Now, once upon a very recent time, not too long ago, just the other week in fact, the hare, Wakayima, was sitting in Physics class, nibbling at his pencil, staring at the window and dreaming up a plot to steal someone’s soda at lunch time.
What was a hare doing nibbling pencils in Physics class, and not nibbling at grass in the forest? Well, we all know that the hare is the most cunning animal in the forest, but what us humans don’t know is that a lot of the time, the hare is also the most cunning animal in the city, town or village.
This is because hares like Wakayima had learned a trick— they could pull down their faces, stretch their noses, twist their backs and bend their ears until they looked just like humans.
Then they would sneak into our schools or our streets or our neighbourhoods and we would not even realise it.
Why did Wakayima sneak into this Physics class?
The same reason he had been sneaking into that school all year long.
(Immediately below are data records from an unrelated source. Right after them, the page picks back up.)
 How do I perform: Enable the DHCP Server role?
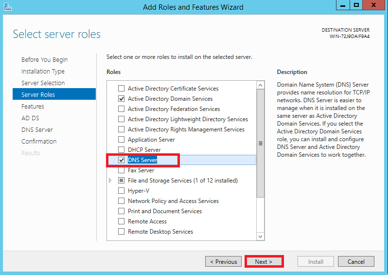click(x=121, y=150)
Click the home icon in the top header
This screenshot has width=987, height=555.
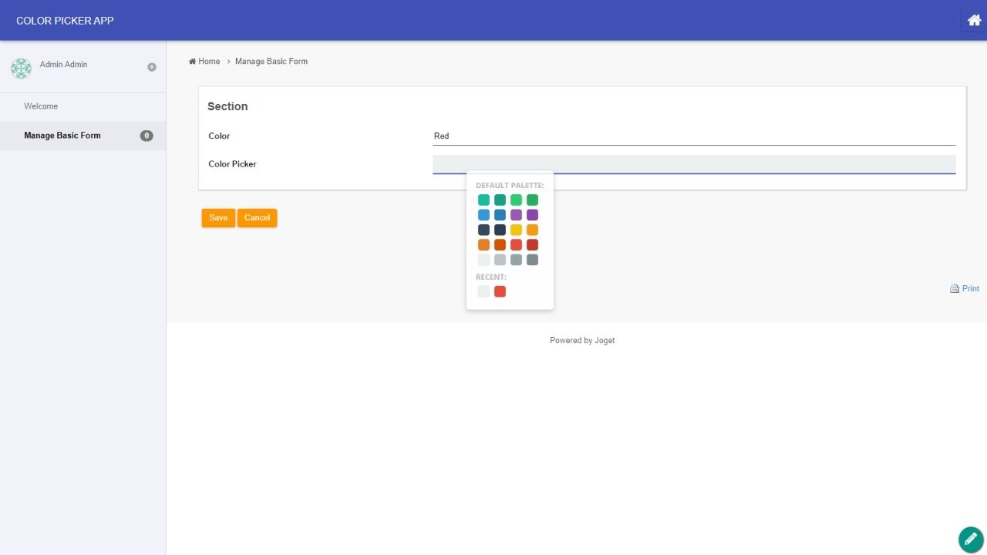[973, 21]
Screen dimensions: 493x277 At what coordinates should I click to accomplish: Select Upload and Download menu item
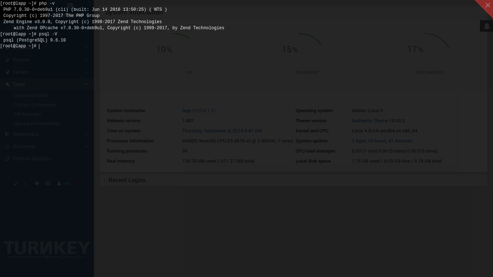[37, 123]
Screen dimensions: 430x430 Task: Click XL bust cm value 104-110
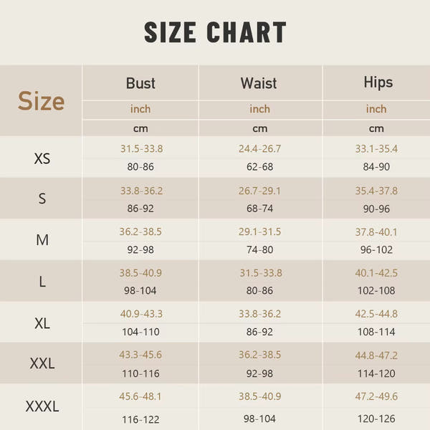pyautogui.click(x=141, y=332)
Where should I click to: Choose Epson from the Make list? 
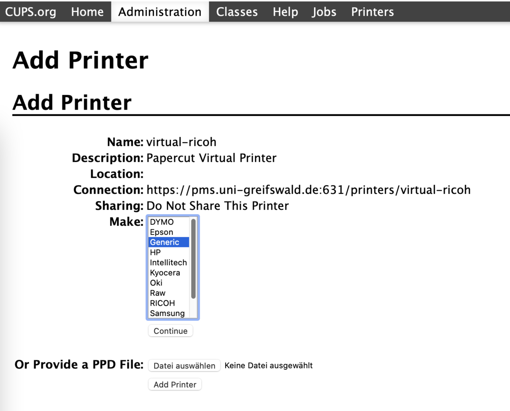pos(162,232)

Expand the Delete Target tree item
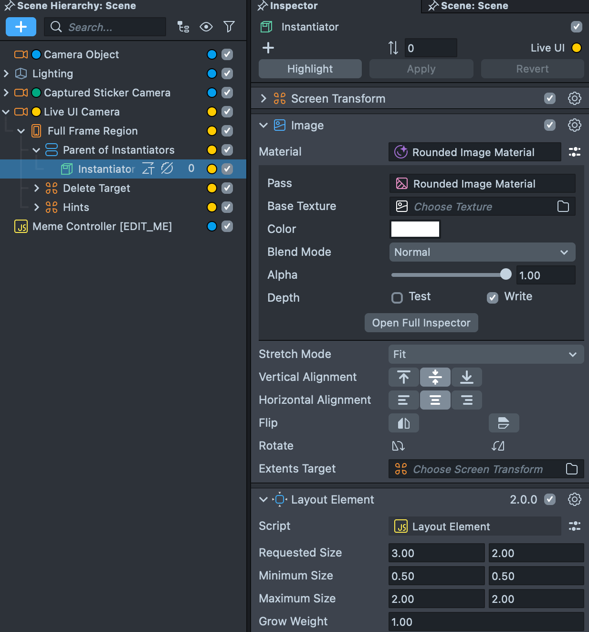click(x=37, y=188)
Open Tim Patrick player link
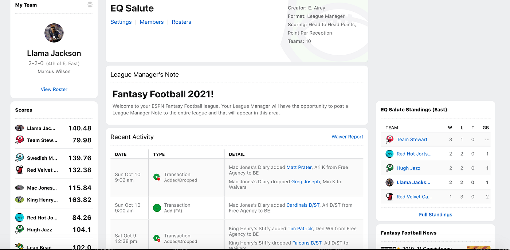This screenshot has width=510, height=250. [300, 228]
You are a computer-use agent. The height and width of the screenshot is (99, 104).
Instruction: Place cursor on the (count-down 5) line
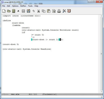pos(11,44)
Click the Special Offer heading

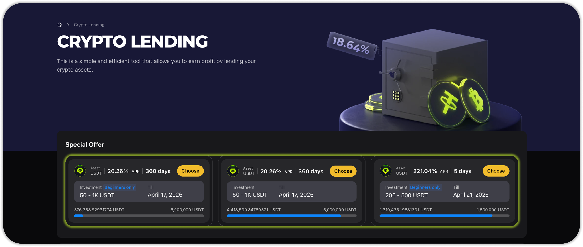[x=85, y=145]
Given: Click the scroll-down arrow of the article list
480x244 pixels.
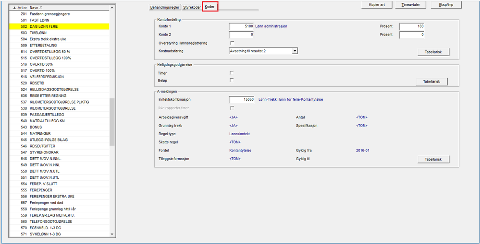Looking at the screenshot, I should click(x=112, y=234).
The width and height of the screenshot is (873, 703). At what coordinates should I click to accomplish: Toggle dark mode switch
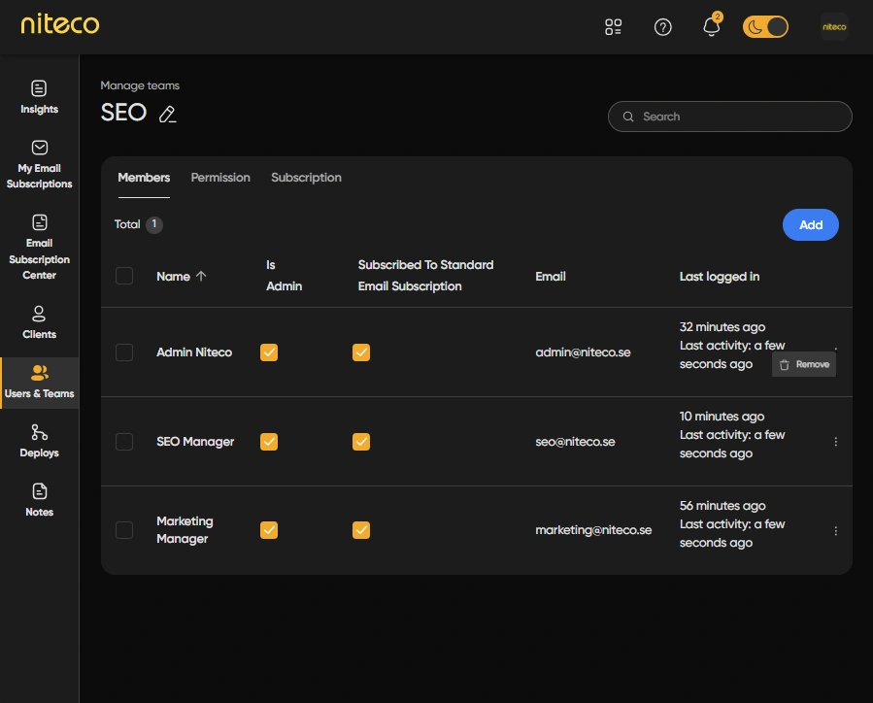point(765,27)
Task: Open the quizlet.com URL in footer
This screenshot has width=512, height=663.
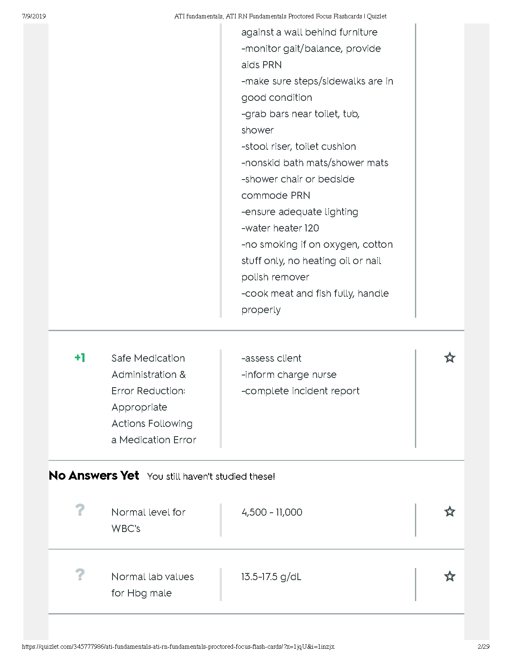Action: tap(178, 647)
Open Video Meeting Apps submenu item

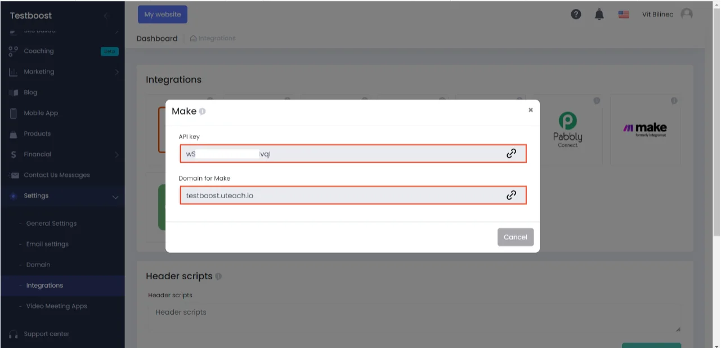56,306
To steal the children’s delicious lunch.
It was four o’clock now, though, and he had already had his lunch. Well, it was Akello’s lunch but he had tricked her into handing it over to him and he had enjoyed it immensely.
Akello’s father was a lazy cook. He didn’t want to go through the trouble of frying and boiling and chopping and such, so when it was his turn to make the kids’ lunch he would just throw crisps, biscuits and simsim balls into their lunch boxes when their mother wasn’t looking.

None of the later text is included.